- _Excerpted passage_:
★ ★ ★ ★

Jonathan Schofield has a scrap with some food but still loves the Schloss
The building was the Liverpool Gas Company and now the fires have returned, well at least in the front area. Albert's Schloss is a chain that follows a formula and in this splendid Art Deco structure from the 1930s they're not straying from the formula. We're in a mythological 'mittel Europe'.
There's lots of timber, there are pork knuckles, the place spells house 'haus' and there are skis, a stage and a photobooth. It's wonderfully bogus. There's no pretence with the Schloss because it's all pretence and we buy into it as soon as we cross the threshold. Nothing is real in the Schloss, it's a castle of the imagination designed for revelry. Straight-laced folk need not apply.
This is not a restaurant, it is not a bar or a pub, it's a show
But the food. Jeez. Take hammers. Take chisels. Take the whole Black and Decker toolkit. Especially for the pork knuckle, or even Schweinshaxe (£19.50), which looks like an experiment gone wrong and on this occasion happened to be coated in reinforced concrete. I hacked at it to no avail.

★ ★ ★ ★

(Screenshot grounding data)

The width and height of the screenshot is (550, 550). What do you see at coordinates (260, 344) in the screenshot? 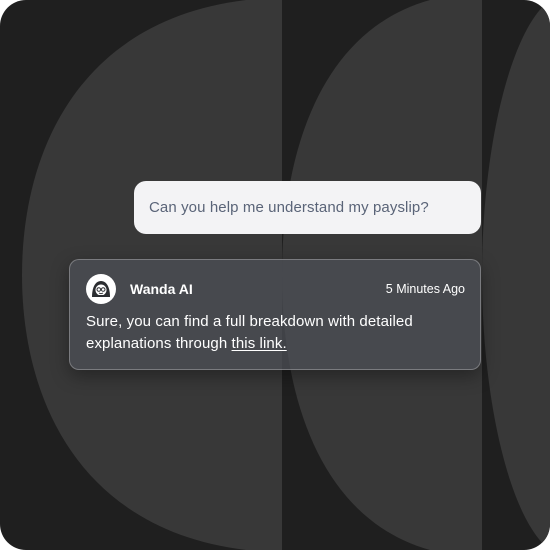
I see `payslip-breakdown-link: this link.` at bounding box center [260, 344].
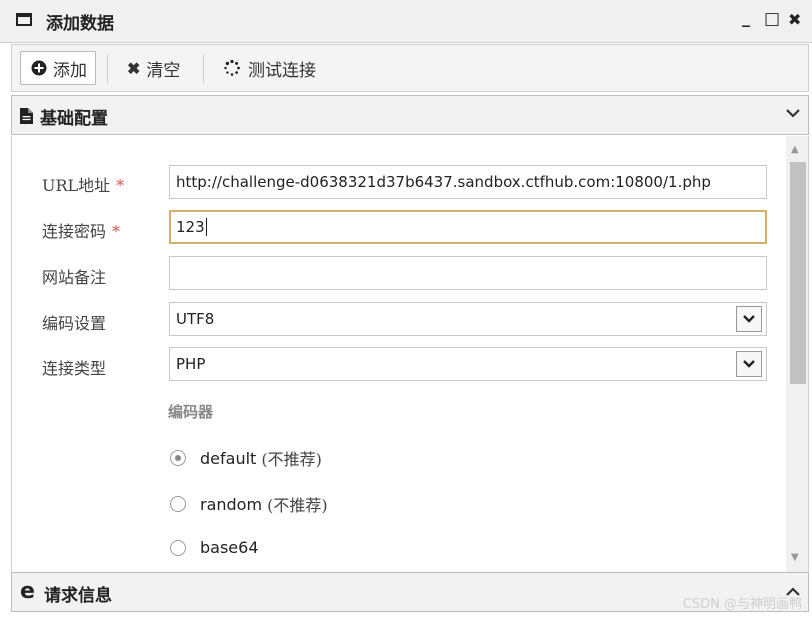 This screenshot has width=812, height=620. I want to click on add-button: 添加, so click(58, 68).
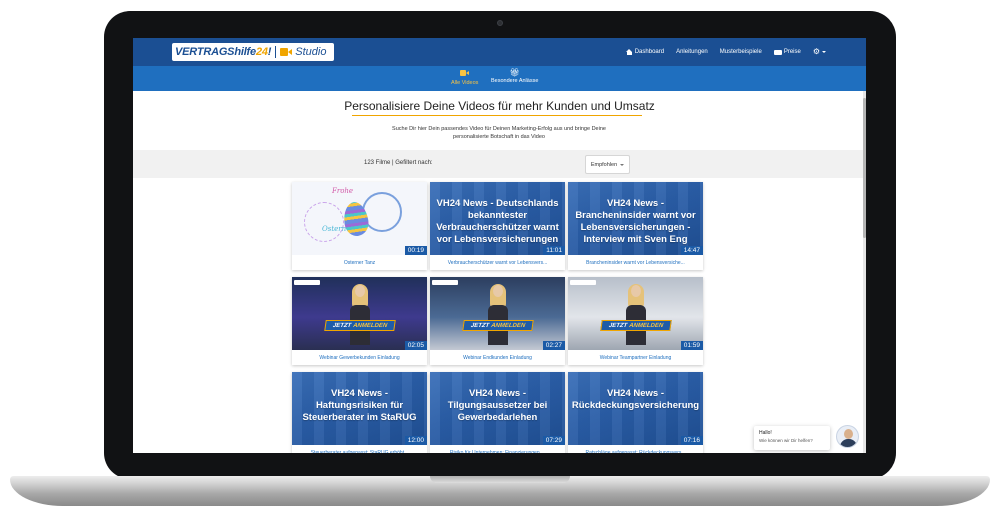 This screenshot has height=516, width=1000. What do you see at coordinates (604, 164) in the screenshot?
I see `sort-dropdown-value: Empfohlen` at bounding box center [604, 164].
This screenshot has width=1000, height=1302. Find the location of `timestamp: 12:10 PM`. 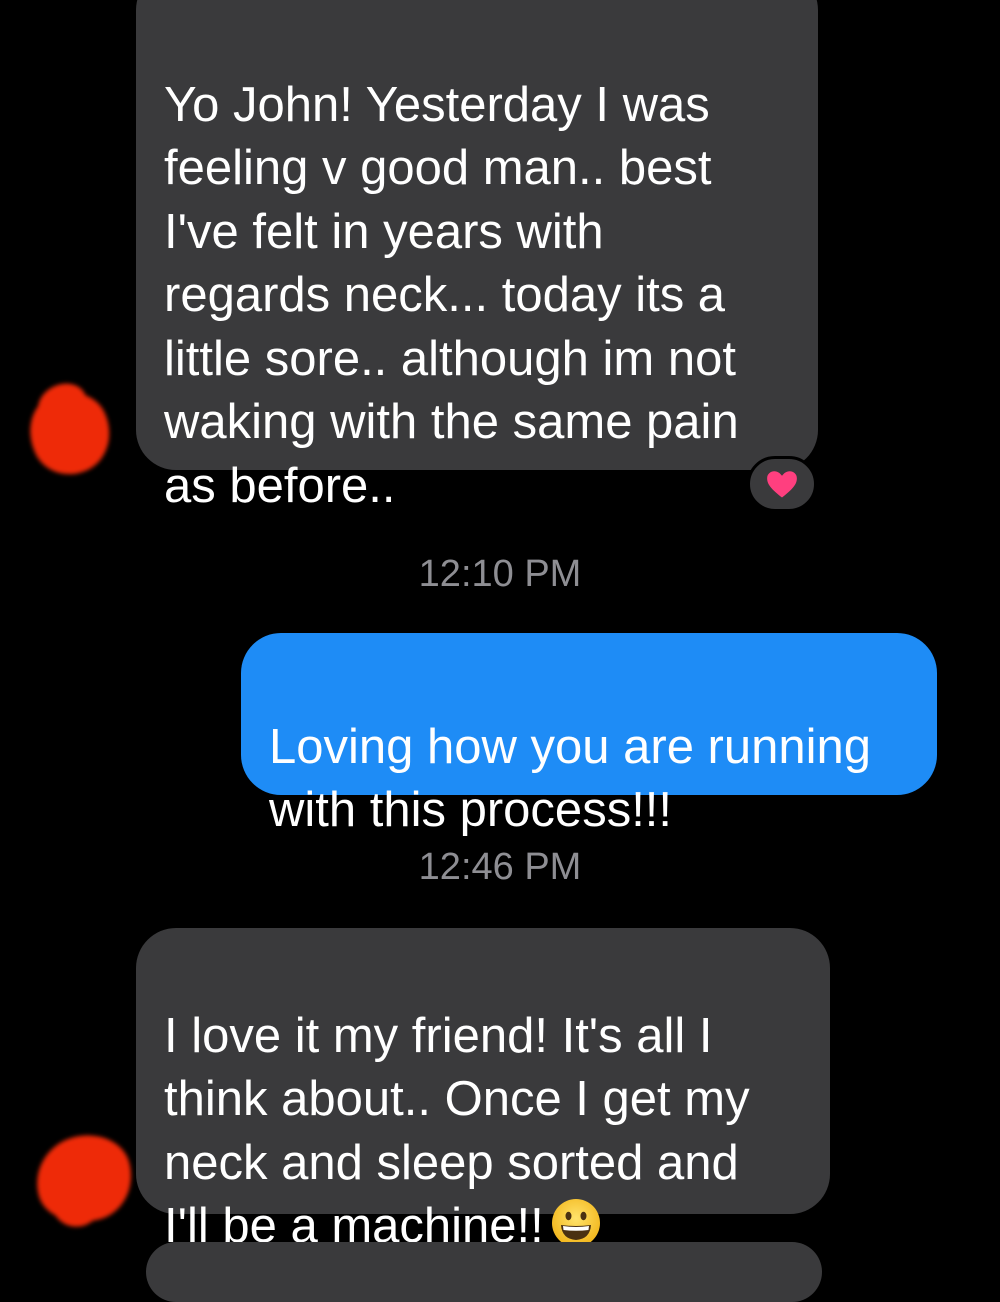

timestamp: 12:10 PM is located at coordinates (500, 574).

★ ★ ★ ★

- _Job item_:
Pick up the Albert's Schloss review after its last sentence and keep writing.

- _Expected answer_:
Eventually I rushed out and stole a pneumatic drill. That shattered. Fortunately a small team of dwarfs from The Lord of the Rings passed by and broke open the crackling. They mined for me a rich vein, because underneath the concrete crackling there was real succulence. Here all was yielding pig, lush, juicy meat with loads of fat. It was perfect pork. I remember a pork knuckle from a takeaway van in Poland. This was better than that.
The other bits on the dish were as insignificant as lice on a lion's back. The menu claimed the meat had been seasoned with carraway, fennel, black pepper and apple sauce; well, I got a bit of the apple but not much else, maybe some fennel. The 'rich gravy' and 'red cabbage' was sluggish and unpleasant.
A starter of Paprika prawns (£9.50) was ok but I can't push the description further. The firey paprika sauce boosted the seafood but the Frankfurt sauce was horrible, a creamy mess of of herbs. Yuck.
A pudding of Black Forest Gateau (£8) was, ye Gads, big. It could have fed three people for two days, morning, noon and night. It was bigger than the actual Black Forest.
In the 1980s every Berni Inn featured Black Forest Gateau served to women in Indian print dresses by hairy waiters doused in Old Spice sporting Magnum PI moustaches. It was an overly-sweet dessert then and it's not changed.
But the Black Forest Gateau is all part of the game.
The dish suits the strange retro-fantasy of Albert's Schloss which isn't really about the food, it's about the occasion. Stick a drag act on stage, deliver us some smutty caberet, put a spotlight on an Ed Sheeran cover act and laugh until your tonsils fly across the room.
Albert Schloss's food is wholesome, bolstering, filling, or even exhausting if you get into a fight with the pork knuckle. It can be very good too, I've had a whole plaice in a Schloss which was a delight, I've had some fine breakfasts too.
But the food is not why people are here.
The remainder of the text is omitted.